I have two streaming datasets, let's call them fastStream
and slowStream
.
The fastStream
is a streaming dataset that I am consuming from Kafka via the structured streaming API. I am expecting to receive potentially thousands of messages a second.
The slowStream
is actually a reference (or lookup) table that is being 'upserted' by another stream and contains data that I want to join on to each message in the fastStream
before I save the records to a table. The slowStream
is only updated when someone changes the metadata, which can happen at any time but we would expect to change maybe once every few days.

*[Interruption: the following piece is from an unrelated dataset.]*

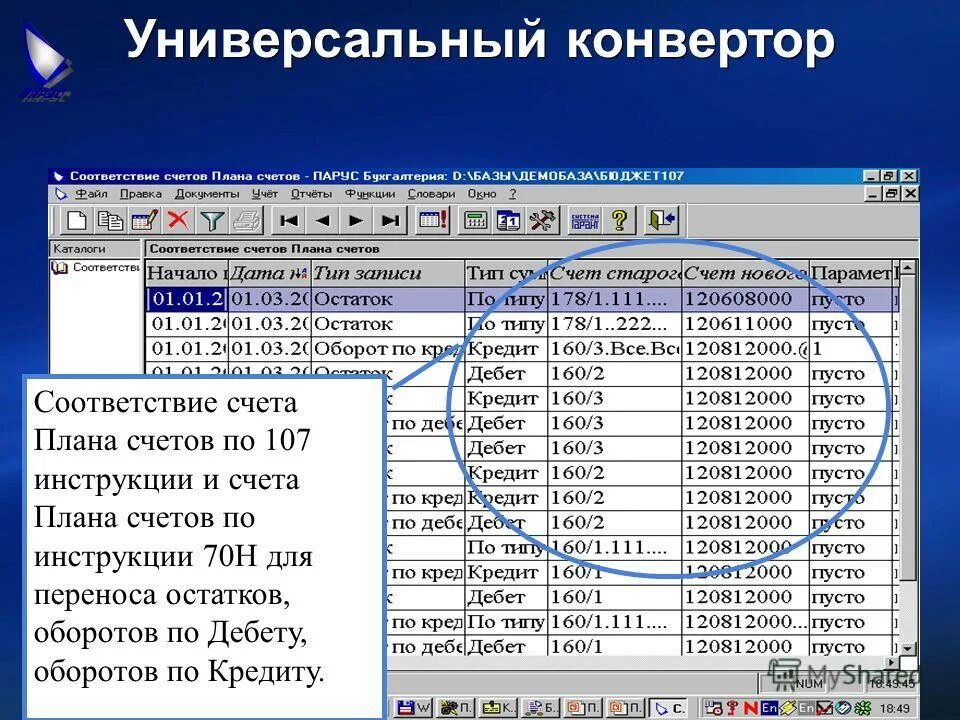The image size is (960, 720).
Task: Open the Словари menu
Action: [430, 194]
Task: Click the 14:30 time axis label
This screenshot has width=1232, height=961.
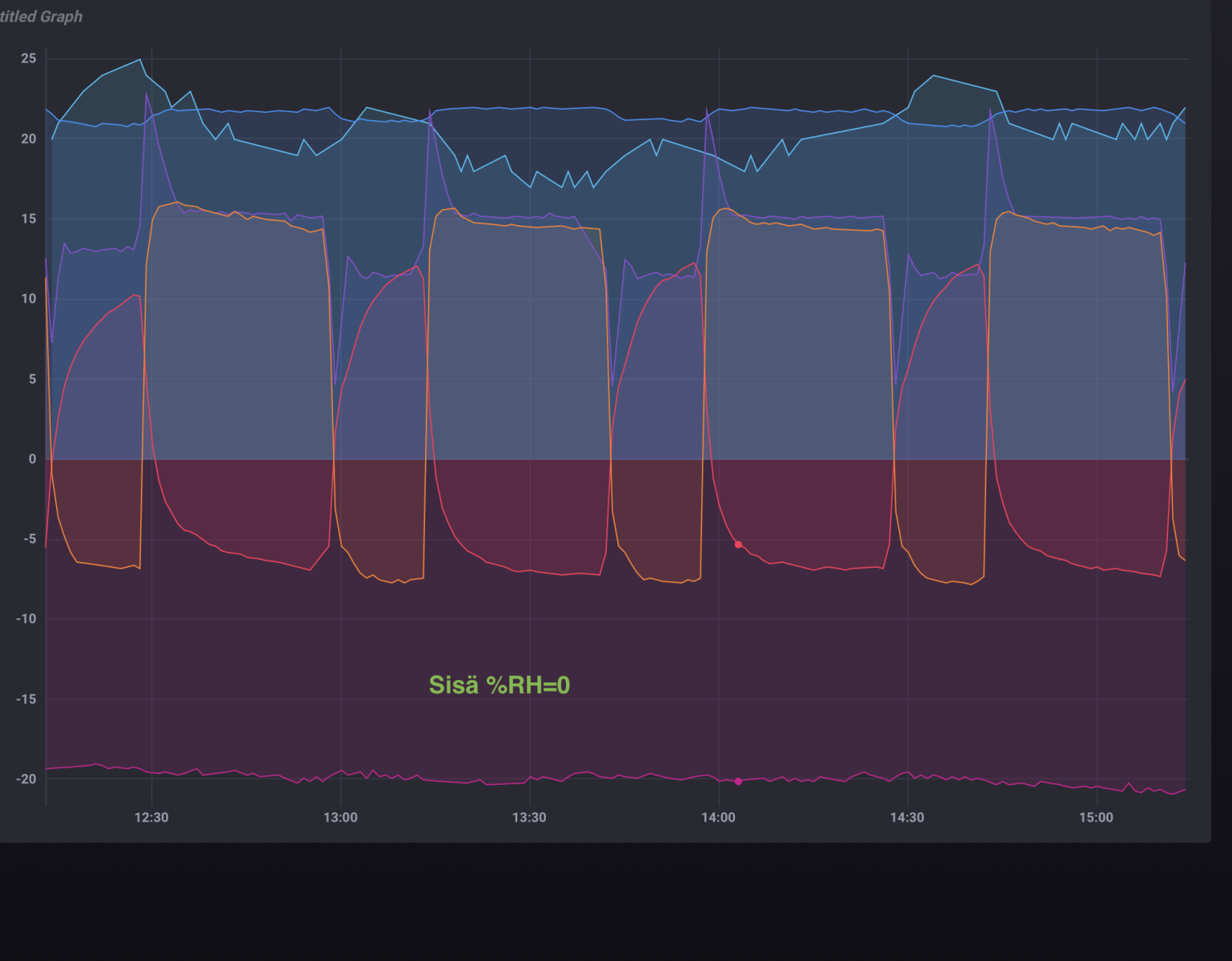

Each record in the fastStream
will have exactly one corresponding message in the slowStream
and I essentially want to make that join happen immediately with whatever data is in the slowStream
table. I don't want to wait to see if a potential match could occur if new data arrives in the slowStream
.
The problem that I have is that according to the Spark docs:
Hence, for both the input streams, we buffer past input as streaming state, so that we can match every future input with past input and accordingly generate joined results.
I have tried adding a watermark to the fastStream
but I think it has no effect since the docs indicate that the watermarked columns need to be referenced in the join
Ideally I would write something like:
# Apply a watermark to the fast stream
fastStream = spark.readStream \
.format("delta") \
.load("dbfs:/mnt/some_file/fastStream") \
.withWatermark("timestamp", "1 hour") \
.alias("fastStream")
# The slowStream cannot be watermarked since it is only slowly changing
slowStream = spark.readStream \
.format("delta") \
.load("dbfs:/mnt/some_file/slowStream") \
.alias("slowStream")
# Prevent the join from buffering the fast stream by 'telling' spark that there will never be new matches.
fastStream.join(
slowStrean,
expr("""
fastStream.slow_id = slowStream.id
AND fastStream.timestamp > watermark
"""
),
"inner"
).select("fastStream.*", "slowStream.metadata")
But I don't think you can reference the watermark
in the SQL expression.
Essentially, while I'm happy to have the slowStream
buffered (so the whole table is in memory) I can't have the fastStream
buffered as this table will quickly consume all memory. Instead, I would simply like to drop messages from the fastStream
that aren't matched instead of retaining them to see if they might match in future.
Any help very gratefully appreciated.